**Aim of the task**. What you give back must match the data exactly, minus the pictures.

**Dataset entries**.
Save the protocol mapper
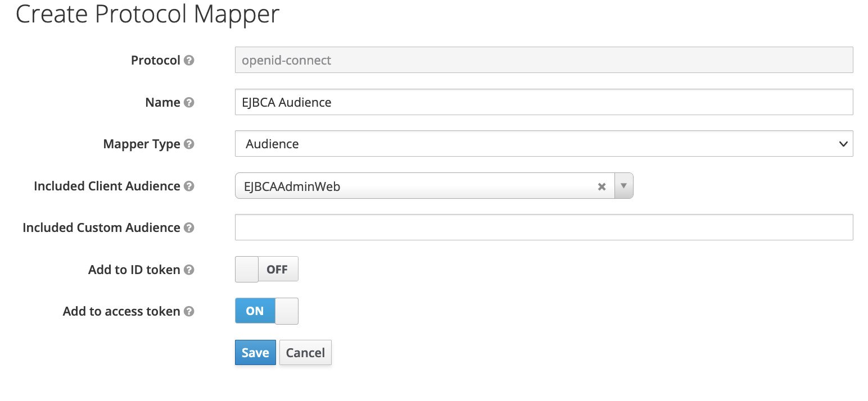This screenshot has width=868, height=401. [x=255, y=353]
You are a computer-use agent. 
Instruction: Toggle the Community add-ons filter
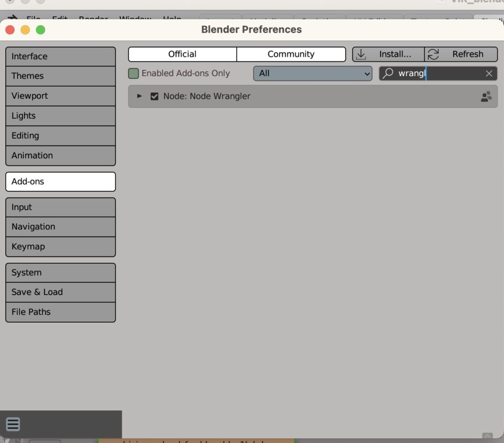tap(291, 54)
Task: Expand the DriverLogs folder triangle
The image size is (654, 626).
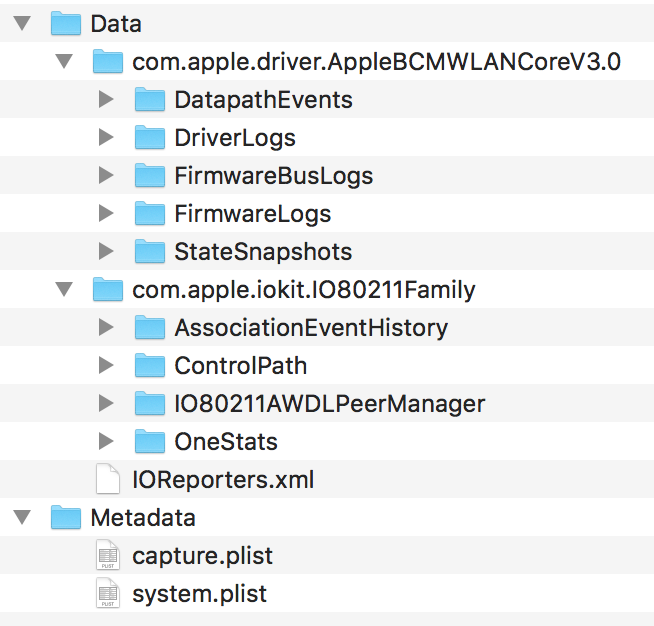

**Answer to this problem**.
Save the protocol mapper
This screenshot has width=868, height=401. [x=255, y=353]
You are a computer-use agent. 
Instruction: Toggle the Community add-ons filter
tap(291, 54)
Task: Expand the DriverLogs folder triangle
The image size is (654, 626).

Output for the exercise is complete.